On ubuntu, I can open a UDP port:

nc -lu 5555

Then in another terminal window, send a message:

echo "hello" | nc -u localhost 5555

The message is received at the listener side, as expected.

However this doesn't appear to work on MacOS (10.14.5). The listener invocation starts and blocks as expected, and the port appears to be open, according to lsof:

nc      22583 thisuser   3u  IPv4 0x7af131578e7df639      0t0      UDP *:5555

The sending side completes with no error, but the message doesn't appear to be received at the listener side.

If instead I use a TCP listener and connection, everything works as expected. However, when the TCP listener is first opened, there is a popup to the effect of "Allow application nc to open port?" (I forget the exact message - it is not given again).

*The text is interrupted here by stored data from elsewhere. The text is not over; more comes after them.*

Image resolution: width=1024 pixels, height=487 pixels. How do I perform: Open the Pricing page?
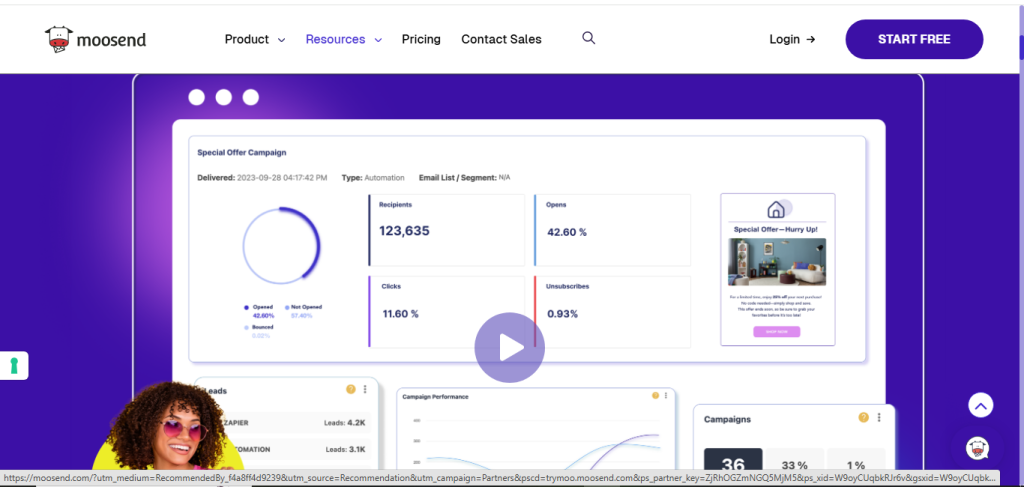(421, 39)
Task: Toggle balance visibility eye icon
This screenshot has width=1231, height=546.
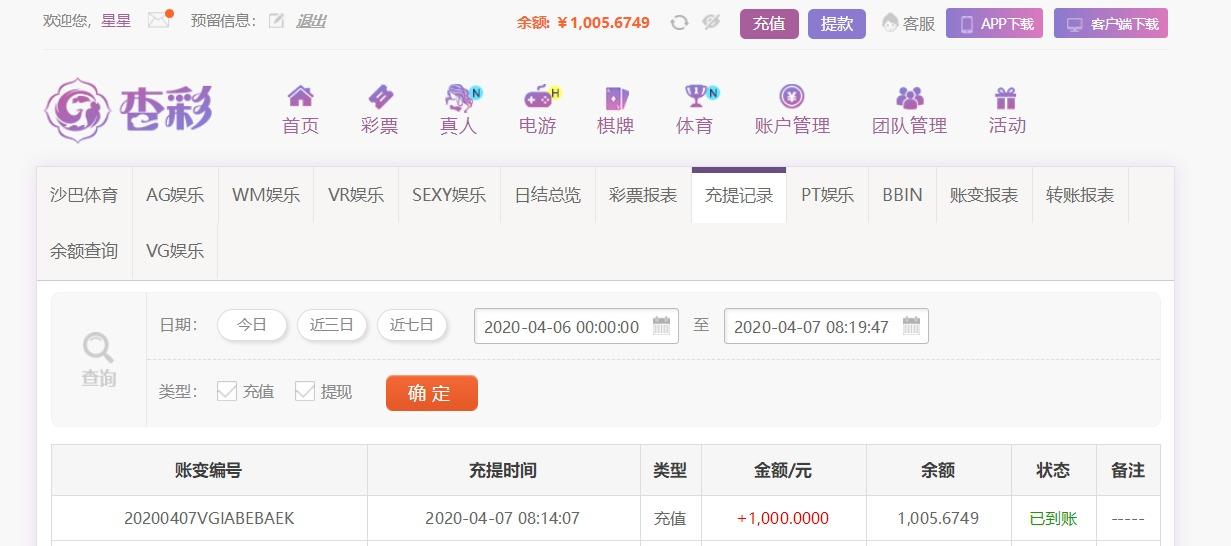Action: point(711,22)
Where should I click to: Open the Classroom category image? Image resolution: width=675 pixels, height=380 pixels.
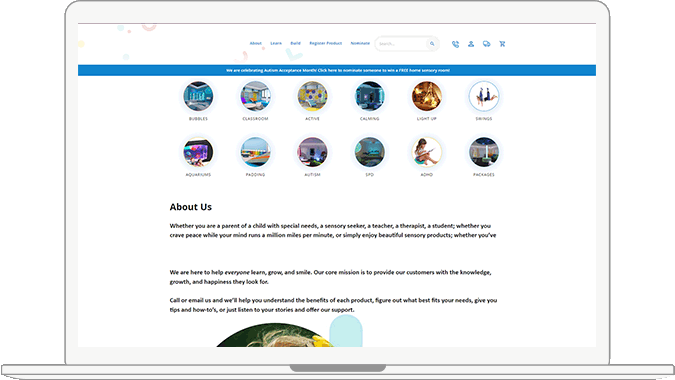[x=255, y=96]
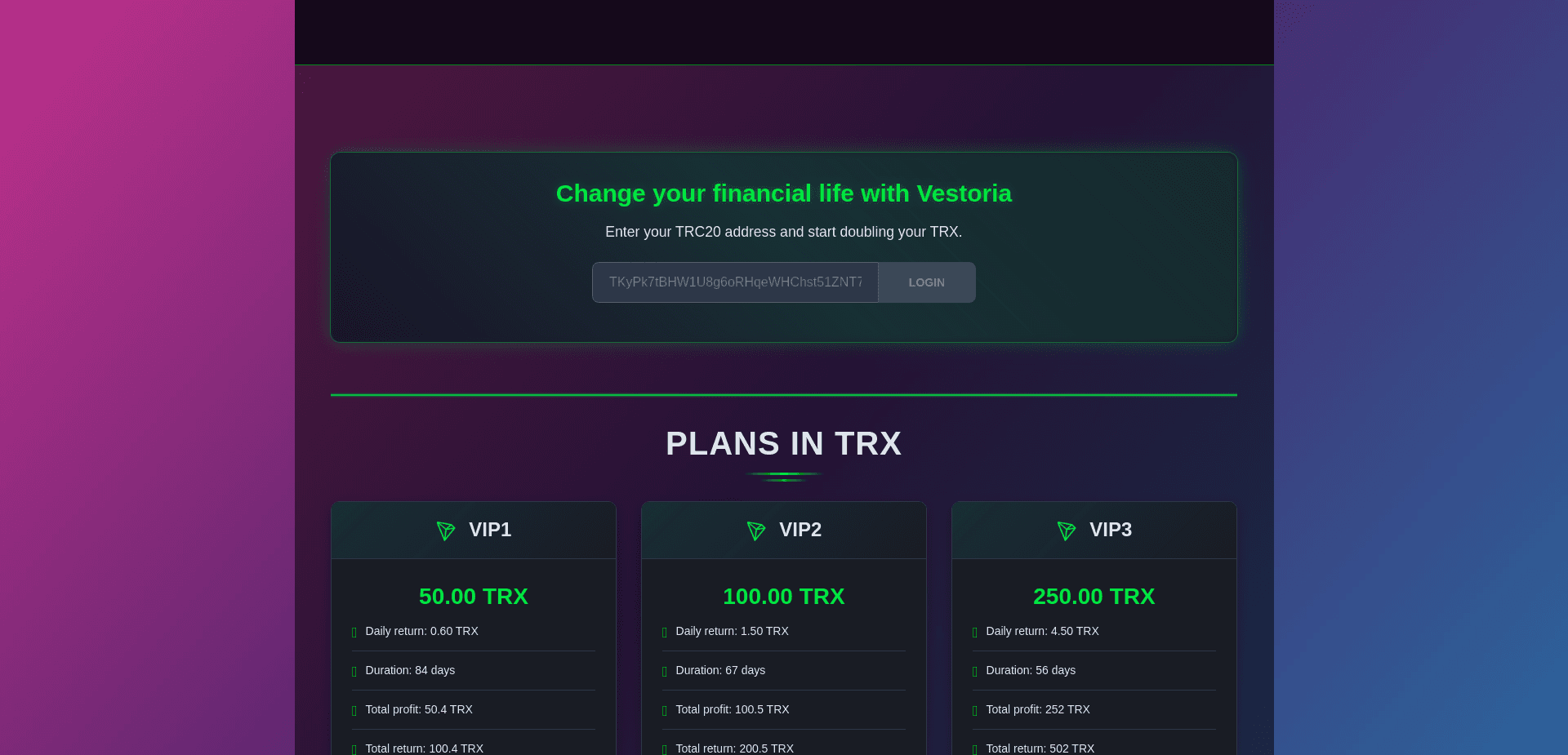Click the TRC20 address input field
This screenshot has height=755, width=1568.
pos(734,282)
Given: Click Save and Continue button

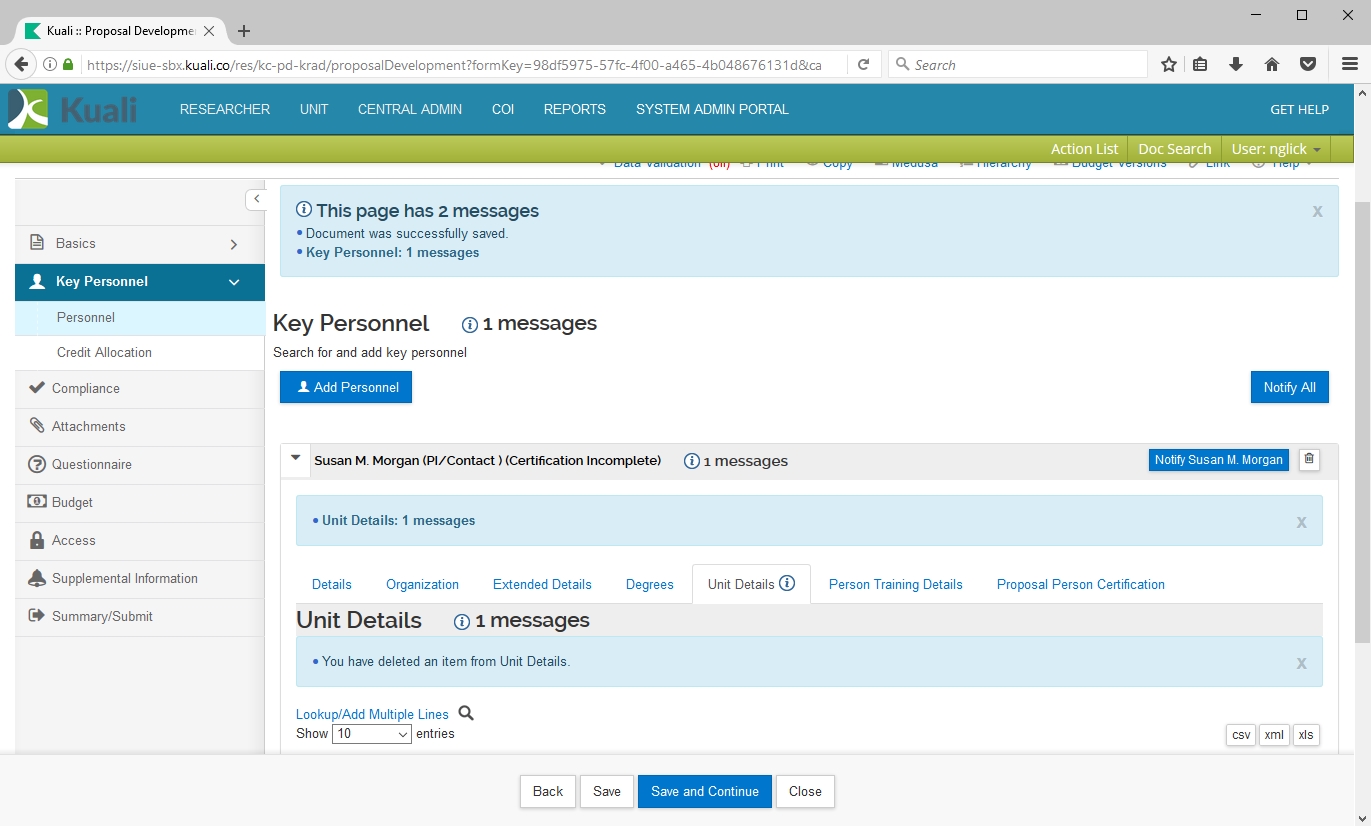Looking at the screenshot, I should [704, 791].
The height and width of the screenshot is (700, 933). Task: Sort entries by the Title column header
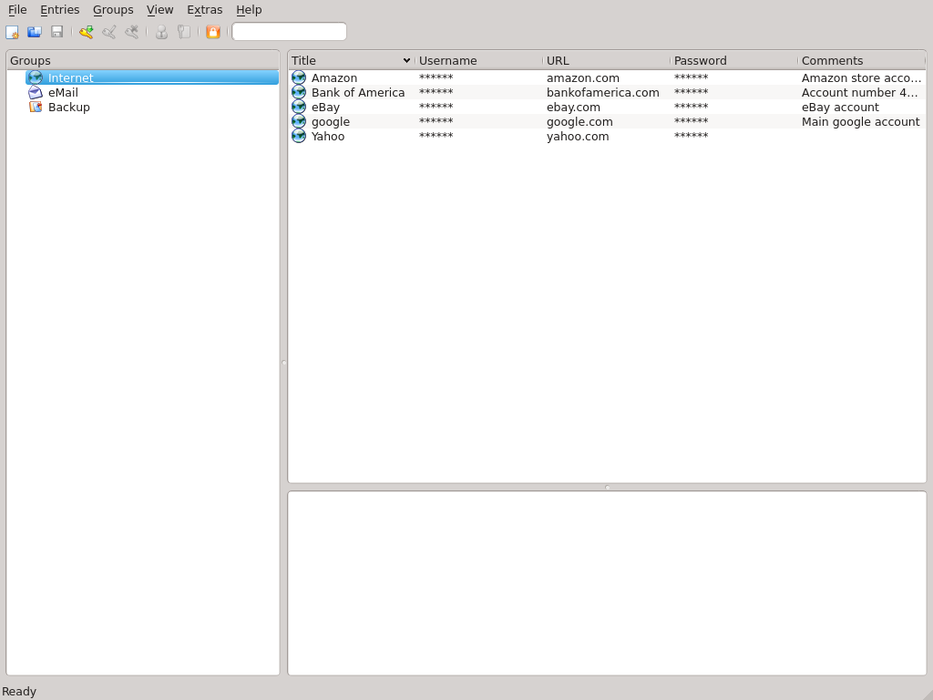345,61
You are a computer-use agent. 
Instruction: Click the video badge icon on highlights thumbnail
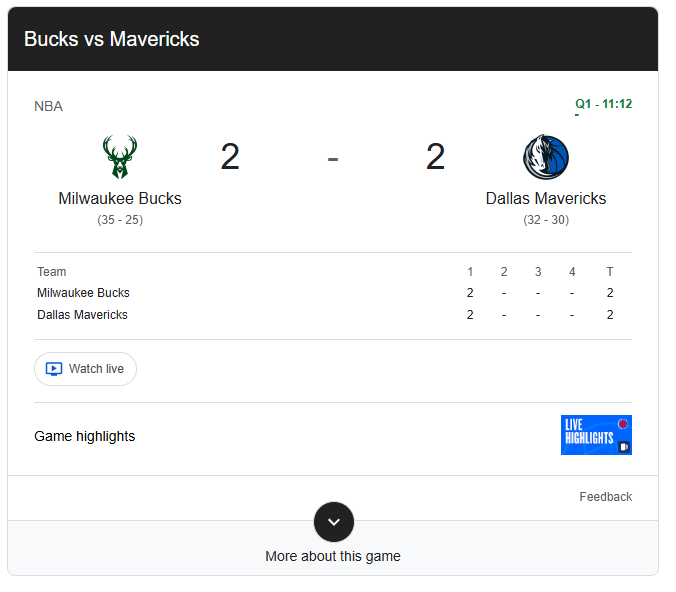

So I suspect somehow the OS has a security hook into new listeners; asks for permission with TCP, but for some reason neglects to ask permission with UDP and implicitly denies.

How can I get this to work?


I hooked up tcpdump to see if the sender side is in fact sending datagrams:

$ sudo tcpdump -i lo0 udp port 5555
tcpdump: verbose output suppressed, use -v or -vv for full protocol decode
listening on lo0, link-type NULL (BSD loopback), capture size 262144 bytes
13:53:29.964728 IP6 localhost.49781 > localhost.personal-agent: UDP, length 6

Datagrams are sent, but apparently as IPv6 packets. If I force IPv4 operation, then everything works as expected:

$ nc -l -u 5555 &
[1] 25911
$ echo "Hello" | nc -4 -u localhost 5555

This leaves the question why does nc -lu open an IPv4 port by default whereas nc -u uses IPv6 by default, but my immediate issue is now fixed.